Key Aspect Besides getting the knowledge, skill, and ability to perform the task well, you have to ask yourself if it is the right task to perform in the first place. The only way to know that is to first know what kind of a creature you are, and what kinds of things enhance the life of that kind of creature. You would have to ask yourself things such as:
Do I have the capacity to die? Do I have the capacity to feel (sentience)? Do I have the capacity to know (sapience)? Do I have the capacity for a sublime sense of enrichment that makes one stop, take a step back, and say: "Now, this is what makes life worth living!"
Depending on your answers to the questions (and there are probably more questions than just these), you will be able to create a rough sketch or outline of the kinds of things to be at least sporadically working on with your time on Earth, in order to actualize your particular level of potentiality.
Frugal Robots In your case of a frugal robot, the robot might become aware that in order to function, "he" needs a power supply. He might become aware that power doesn't grow on trees, or fall from the sky whenever needed. He might discover that, in the purposeful production of a power source, a complex chain of actions are involved and that, along with other like-minded robots, they could divide up the necessary work and trade their own talent and time in a market, in order to achieve an amount of power so sufficient that it would power all cooperating robots for several hours a day.
If being active for more than several hours a day was found to be of benefit, the robots might innovate and create labor-saving devices or devise whole networks of interacting machinery -- in order to procure power for every one of them for 24 hours a day. If having even more power than would be needed to activate all robots for 24 hours a day was found to be of benefit, then they would repeat and tweak the procedure even moreso -- either that or, as in the movie: The Matrix, they would begin to use human bodies as "batteries."
The standard by which the robot will judge between all these alternatives is the robot's very own potentiality (identity). If the robot is a kind of creature that has the capacity for excitement, then perhaps the robots will innovate and produce so much energy that they can stay powered up and online for 24 hours a day ... watching Chuck Norris movies. If the robots were more of say, a "female" persuasion, complete with a thorough-going capacity for empathy, then they might discover a way to get so much energy that they can perpetually watch "Sex and the City" reruns, keeping some of those 'mechanics rags' around for during the sad parts, when they cry oil tears ... and comfort one another with sympathetic, robot-soothing gestures.
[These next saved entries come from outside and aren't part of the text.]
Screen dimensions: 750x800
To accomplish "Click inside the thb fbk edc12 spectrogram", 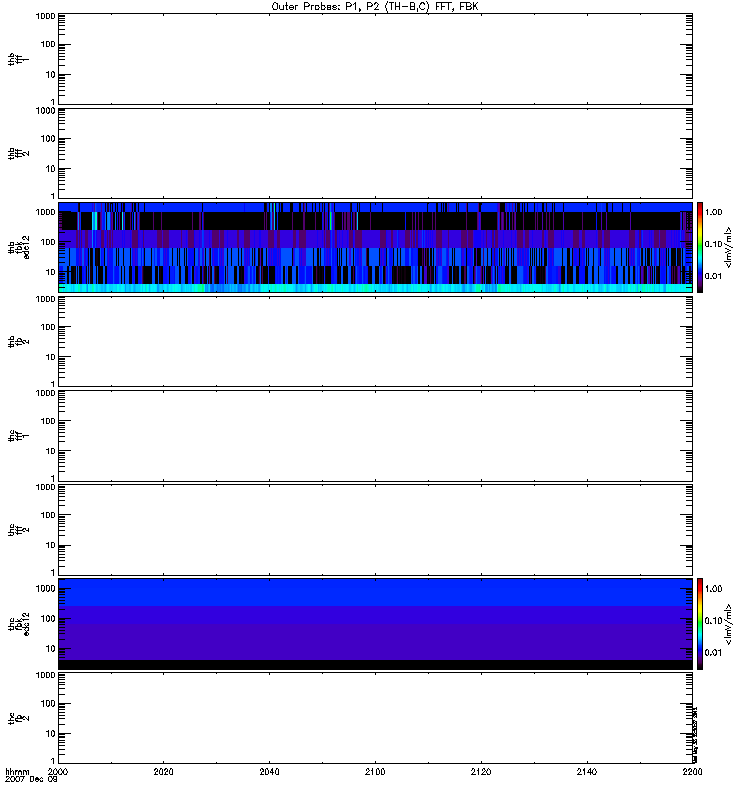I will click(x=375, y=246).
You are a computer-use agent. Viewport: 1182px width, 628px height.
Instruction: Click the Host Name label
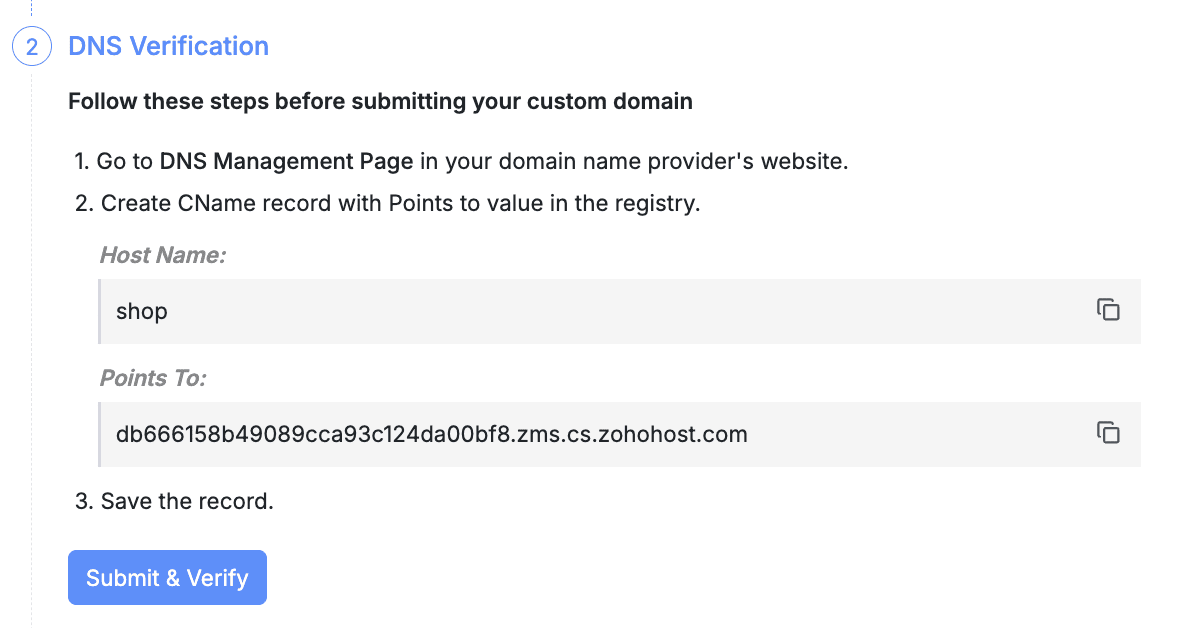[163, 255]
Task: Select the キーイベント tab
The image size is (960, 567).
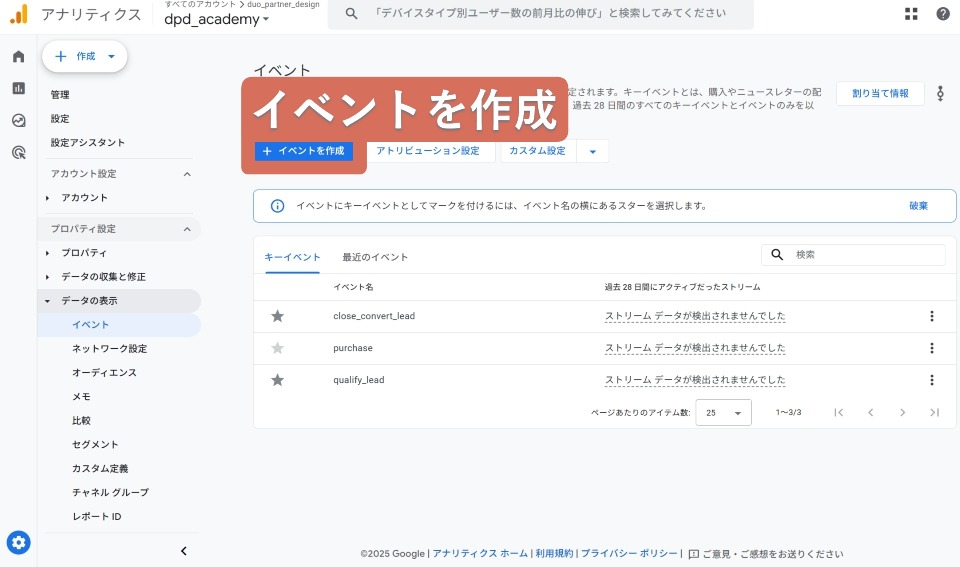Action: coord(292,257)
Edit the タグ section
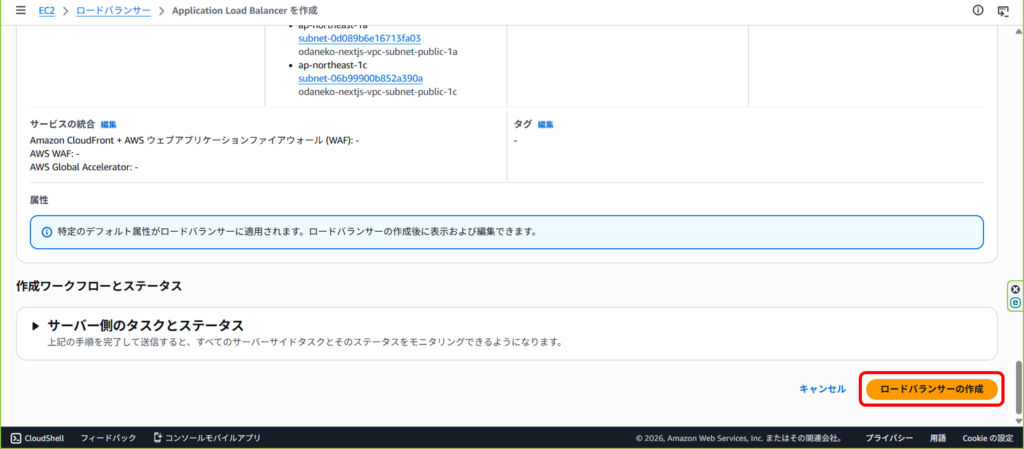Image resolution: width=1024 pixels, height=449 pixels. [x=545, y=125]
Conclusion Whatever the case, being one kind of a thing rather than any other kind of a thing (ie. having identity), they will have some kind of potentiality that they could, if they were sufficiently moral, actualize.
Related Ayn Rand dealt with immortal, indestructible robots (IIRs) who could not ever gain a sense of urgency. Even if they had the learning of a particular skill as one of their questionably-justifiable "personal preferences", there would be no impetus for beginning to practice it (because they would have all of eternity before they would ever have to get around to it). If you know you will never die no matter what, then what reason could there ever be for attempting to accomplish anything? Let's say you decided to learn to play the piano in the year 1920, but then you got side-tracked watching Charlie Chaplan reruns for approximately 10,000 years. At that moment -- the year: 11920 AD -- you realize that you have forgotten how to play the piano, but is that really a loss? Can you not simply start back up at square one, without the loss of any level of value in your life?
If that is the case, then was it ever really even of value to learn the piano in the first place?